Raw records
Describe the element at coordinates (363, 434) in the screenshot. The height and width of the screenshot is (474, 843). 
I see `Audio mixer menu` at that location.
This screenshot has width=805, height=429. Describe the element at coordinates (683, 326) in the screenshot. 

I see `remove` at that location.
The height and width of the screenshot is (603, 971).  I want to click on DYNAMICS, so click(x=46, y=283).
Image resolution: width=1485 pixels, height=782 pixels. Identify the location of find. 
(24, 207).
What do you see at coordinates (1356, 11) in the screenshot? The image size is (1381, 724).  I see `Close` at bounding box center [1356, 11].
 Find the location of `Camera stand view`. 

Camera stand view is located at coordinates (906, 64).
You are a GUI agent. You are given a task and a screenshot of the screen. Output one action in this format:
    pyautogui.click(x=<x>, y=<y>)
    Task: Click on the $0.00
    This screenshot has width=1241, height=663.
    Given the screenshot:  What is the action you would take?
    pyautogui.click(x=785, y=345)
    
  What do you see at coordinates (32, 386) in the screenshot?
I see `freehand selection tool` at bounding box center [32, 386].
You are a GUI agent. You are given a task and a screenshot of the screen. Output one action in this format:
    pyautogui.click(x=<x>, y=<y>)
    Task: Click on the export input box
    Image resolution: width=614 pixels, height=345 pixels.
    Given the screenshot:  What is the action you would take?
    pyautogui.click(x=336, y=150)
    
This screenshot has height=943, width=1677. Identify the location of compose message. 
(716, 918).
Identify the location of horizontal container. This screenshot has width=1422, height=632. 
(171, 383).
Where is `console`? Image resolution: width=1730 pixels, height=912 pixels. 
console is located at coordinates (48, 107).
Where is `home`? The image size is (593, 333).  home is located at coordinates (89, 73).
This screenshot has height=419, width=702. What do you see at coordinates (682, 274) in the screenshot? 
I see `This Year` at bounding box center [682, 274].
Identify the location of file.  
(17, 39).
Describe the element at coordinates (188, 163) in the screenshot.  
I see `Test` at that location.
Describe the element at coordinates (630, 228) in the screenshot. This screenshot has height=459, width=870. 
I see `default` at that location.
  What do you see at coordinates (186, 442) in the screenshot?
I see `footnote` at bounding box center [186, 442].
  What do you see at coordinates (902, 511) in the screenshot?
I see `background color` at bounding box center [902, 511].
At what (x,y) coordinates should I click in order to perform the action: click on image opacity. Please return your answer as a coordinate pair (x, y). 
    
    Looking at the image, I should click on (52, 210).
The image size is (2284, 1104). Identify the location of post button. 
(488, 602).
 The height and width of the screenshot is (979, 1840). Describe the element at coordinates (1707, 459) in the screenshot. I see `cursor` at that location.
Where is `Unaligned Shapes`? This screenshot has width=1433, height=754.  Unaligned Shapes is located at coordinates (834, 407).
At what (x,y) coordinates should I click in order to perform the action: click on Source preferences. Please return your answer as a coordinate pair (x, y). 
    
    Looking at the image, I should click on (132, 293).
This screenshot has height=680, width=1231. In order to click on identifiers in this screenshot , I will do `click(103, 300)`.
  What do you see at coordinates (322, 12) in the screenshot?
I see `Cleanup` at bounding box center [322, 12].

• [What is asked]
Can you give these lines again with every "Identify the location of" changed to "Find the position of", keeping everything else the same?

• [Completed task]
Describe the element at coordinates (363, 434) in the screenshot. The height and width of the screenshot is (474, 843). 
I see `Audio mixer menu` at that location.
This screenshot has width=805, height=429. Describe the element at coordinates (683, 326) in the screenshot. 

I see `remove` at that location.
The height and width of the screenshot is (603, 971).  I want to click on DYNAMICS, so click(x=46, y=283).
Image resolution: width=1485 pixels, height=782 pixels. Find the position of find. 
(24, 207).
What do you see at coordinates (1356, 11) in the screenshot? The image size is (1381, 724).  I see `Close` at bounding box center [1356, 11].
 Find the location of `Camera stand view`. 

Camera stand view is located at coordinates (906, 64).
You are a GUI agent. You are given a task and a screenshot of the screen. Output one action in this format:
    pyautogui.click(x=<x>, y=<y>)
    Task: Click on the $0.00
    This screenshot has width=1241, height=663.
    Given the screenshot:  What is the action you would take?
    pyautogui.click(x=785, y=345)
    
  What do you see at coordinates (32, 386) in the screenshot?
I see `freehand selection tool` at bounding box center [32, 386].
You are a GUI agent. You are given a task and a screenshot of the screen. Output one action in this format:
    pyautogui.click(x=<x>, y=<y>)
    Task: Click on the export input box
    Image resolution: width=614 pixels, height=345 pixels.
    Given the screenshot:  What is the action you would take?
    pyautogui.click(x=336, y=150)
    
This screenshot has height=943, width=1677. Find the position of compose message. 
(716, 918).
Find the position of horizontal container. This screenshot has width=1422, height=632. 
(171, 383).
Where is `console`? Image resolution: width=1730 pixels, height=912 pixels. 
console is located at coordinates (48, 107).
Where is `home`? The image size is (593, 333).  home is located at coordinates (89, 73).
This screenshot has height=419, width=702. What do you see at coordinates (682, 274) in the screenshot? 
I see `This Year` at bounding box center [682, 274].
Find the position of file.  
(17, 39).
Describe the element at coordinates (188, 163) in the screenshot.  
I see `Test` at that location.
Describe the element at coordinates (630, 228) in the screenshot. This screenshot has height=459, width=870. 
I see `default` at that location.
  What do you see at coordinates (186, 442) in the screenshot?
I see `footnote` at bounding box center [186, 442].
  What do you see at coordinates (902, 511) in the screenshot?
I see `background color` at bounding box center [902, 511].
At what (x,y) coordinates should I click in order to perform the action: click on image opacity. Please return your answer as a coordinate pair (x, y). 
    
    Looking at the image, I should click on (52, 210).
The image size is (2284, 1104). Find the position of post button. 
(488, 602).
 The height and width of the screenshot is (979, 1840). Describe the element at coordinates (1707, 459) in the screenshot. I see `cursor` at that location.
Where is `Unaligned Shapes`? This screenshot has width=1433, height=754.  Unaligned Shapes is located at coordinates (834, 407).
At what (x,y) coordinates should I click in order to perform the action: click on Source preferences. Please return your answer as a coordinate pair (x, y). 
    
    Looking at the image, I should click on (132, 293).
This screenshot has height=680, width=1231. In order to click on identifiers in this screenshot , I will do `click(103, 300)`.
  What do you see at coordinates (322, 12) in the screenshot?
I see `Cleanup` at bounding box center [322, 12].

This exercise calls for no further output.